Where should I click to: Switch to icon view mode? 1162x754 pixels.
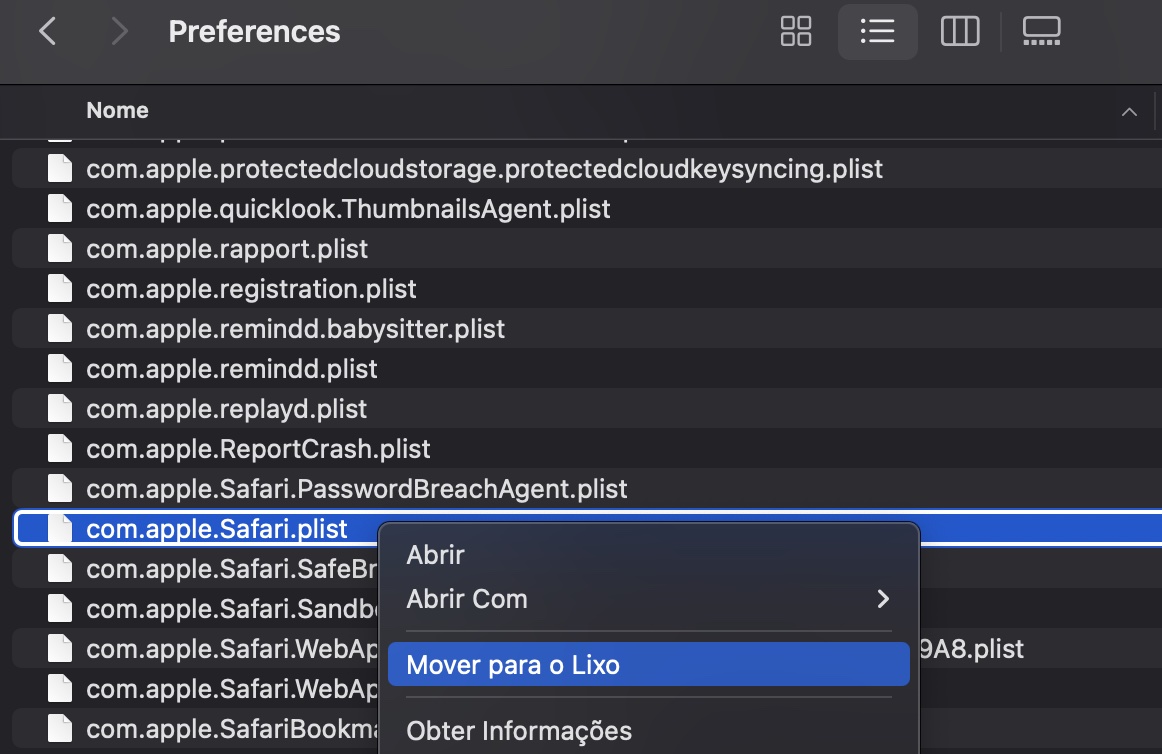(x=796, y=31)
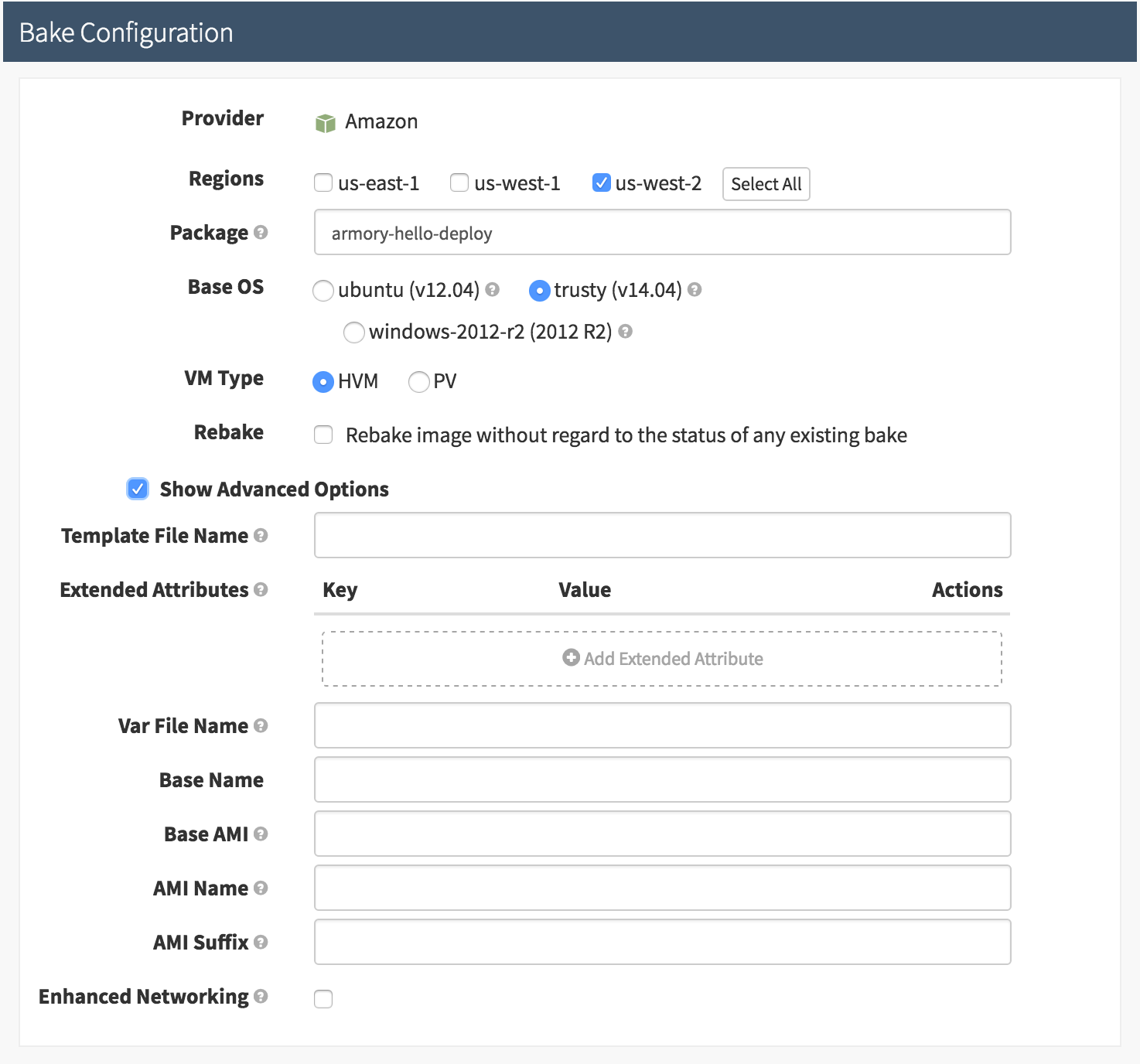Click the Base AMI help icon

261,834
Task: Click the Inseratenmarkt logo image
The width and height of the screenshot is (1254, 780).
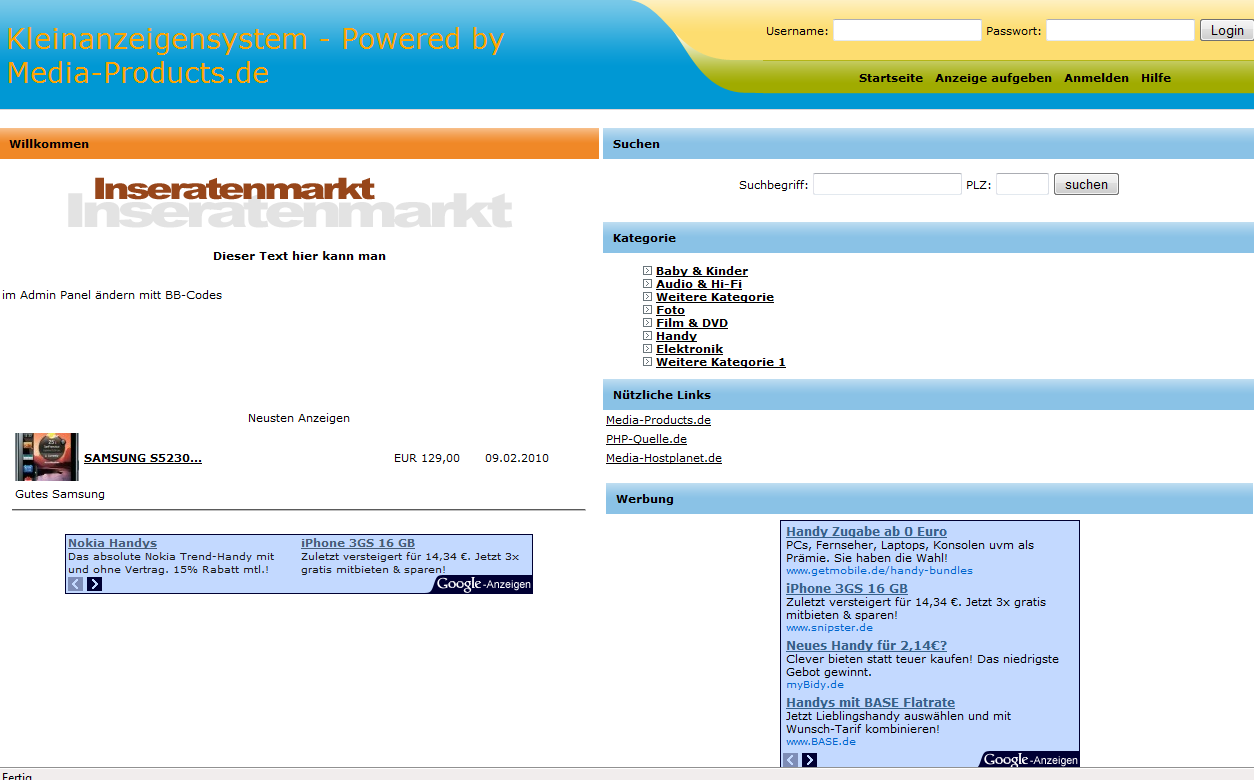Action: [x=290, y=202]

---

What you have to do:
Once the pictures are set aside, give the rest of the listing again exactly.

The answer:
Where should I click to: Switch to icon view mode? 1162x754 pixels.
(x=796, y=31)
Click the Base AMI help icon

261,834
Task: Click the Inseratenmarkt logo image
The width and height of the screenshot is (1254, 780).
Action: [x=290, y=202]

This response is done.